|Preservation and Quality Assessment of Plant Genetic Resources (PGRPP)|
Stephanie Greene, Seed Curator: Stephanie.Greene@ars.usda.gov
Maria Jenderek, Clonal Cryopreservation: Maria.Jenderek@ars.usda.gov
The Plant Genetic Resources Preservation Program maintains NPGS's entire collection of genetic resources. (Plant Collections) This centralized collection provides efficiency for managing the > 10,000 plant species within NPGS as well as greater security for the collections that are currently maintained only in fields, orchards or nature reserves. The program also provides long-term back-up storage for microbial collections. Management of PGRPP collections fall along cross-cutting issues of ownership and ease of preservation. Seeds are stored under so-called "conventional" storage conditions of optimized relative humidity (25% RH at 5°C) and -18°C and are expected to maintain viability for several decades to centuries, depending on species. These conditions are lethal to vegetative propagules (such as woody buds or meristematic shoot tips), and complex cryoprotective procedures followed by storage at liquid nitrogen temperatures are required to maintain viability. Assessments of health of newly-received materials and periodic monitoring to detect changes in viability are required to alert NPGS curators when inventories need regeneration. NLGRP provides training opportunities for germplasm preservation methods and repository infrastructure.
PGRPP seeks to provide safe long-term storage of plant and microbial germplasm under conditions that optimize longevity and economic efficiency.
Objective 1. Maintain seed viability for decades to centuries for accessions received at NPGS with necessary passport information, including seeds within the National Plant Germplasm System (NPGS) and non-NPGS plant genetic resources such as international collections, Plant Variety Protection, Crop Science plant registration materials, genetic stocks, and plant genetic resources endemic to the US. Detect losses in seed vigor within the NPGS base collection through periodic viability monitoring.
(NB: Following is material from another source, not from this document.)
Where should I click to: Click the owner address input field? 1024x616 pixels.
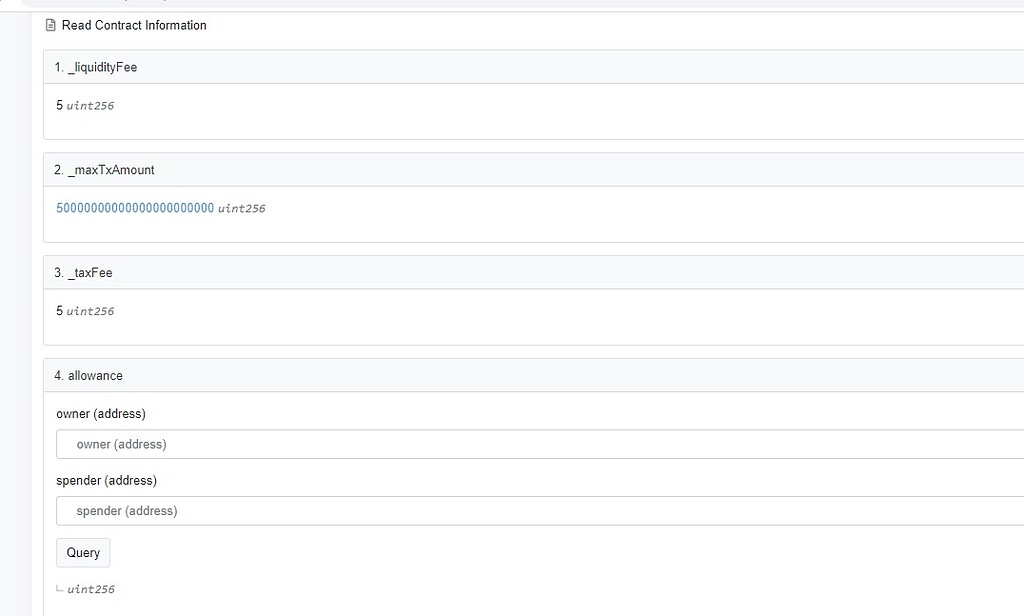300,444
Objective 2. Develop, adapt, modify and/or apply methods for secure long-term back-up preservation of selected vegetatively-propagated crops, especially Allium, Fragaria, Ipomoea, Humulus, Musa, Prunus, Pyrus, Rubus and Ribes.
Objective 3. Initiate comprehensive and strategic long-term secure back-up storage of priority U.S. microbial collections.
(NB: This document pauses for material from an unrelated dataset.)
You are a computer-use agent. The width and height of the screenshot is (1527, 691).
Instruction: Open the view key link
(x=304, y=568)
Objective 4. Collaborate, coordinate and consult with regional and foreign genebanks to aid technology transfer of preservation technologies.
Need for Research
As the guardians of the base collection for the NPGS, the PGRPP has the responsibility of ensuring that the methods employed for long-term preservation of the genetic resources are the best possible for maintaining a viable and healthy collection. About 89% of the species within NPGS produce seeds that tolerate sufficient desiccation to survive freezer conditions (termed orthodox seed). Deterioration progresses in the freezer, albeit slowly, and some accessions of a species age faster than others for unknown reasons. These changes are detected by differences from initial seed germination percent, which is measured on all samples entering the base collection using the Association of Official Seed Analysts guidelines.
Despite goals of 100% back-up of NPGS collections, about 22% of seed accessions and 85% of the vegetatively-propagated accessions are not at NLGRP. These "un-secured" accessions are at risk from tornado, hurricane, flood, pandemic disease or climate change. The PGRPP works with curators within NPGS and across the world to identify at-risk seed and vegetatively maintained collections to back them up securely.
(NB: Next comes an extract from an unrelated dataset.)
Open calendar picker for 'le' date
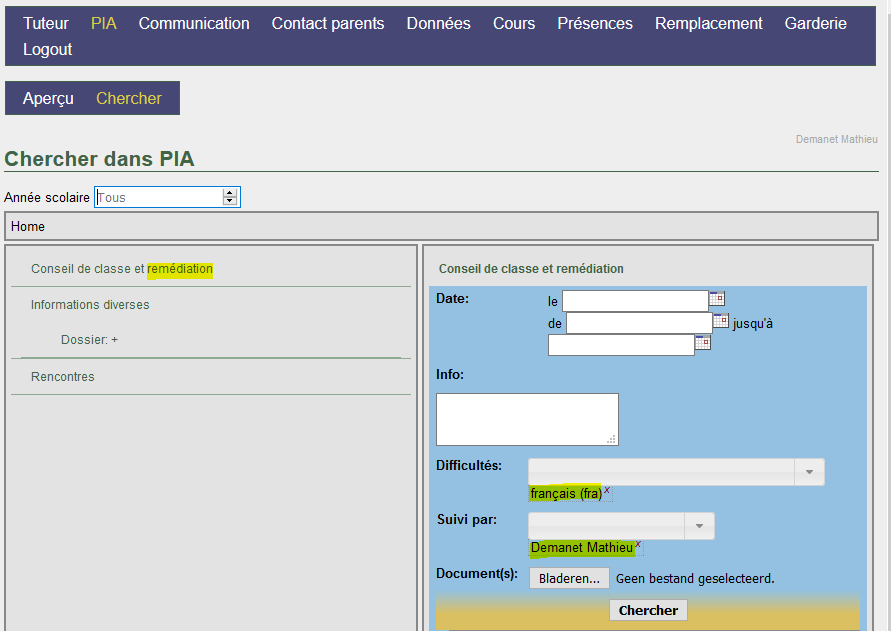Screen dimensions: 891x631 pos(716,299)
Vegetative propagules are more difficult to cryopreserve than seeds. They often require aseptic culture, application of cryoprotectants, or encapsulation and desiccation to a certain level of moisture content. Procedures have only been developed for selected species and often optimization for specific genotypes within a collection is needed.
Microbial genetic resources are used for research on food safety, plant productivity,diversity of soil microflora and plant diseases. These valuable collections need back-up storage to ensure against loss. PGRPP is coordinating with various microbe collection curators to create culture collections at NLGRP.
This research focuses on working with NPGS curators to provide high quality genetic resources for the development of new cultivars, genetic stocks, germplasm releases, and bioproducts. This program provides critical information to determine when accessions are declining and in need of regeneration and develop a pipeline with curators to ensure safe long-term storage of our crops and microbes. In addition, this program works to ensure information and protocols for storage of various plant species are provided to customers, stakeholders and others involved in genetic resources preservation worldwide.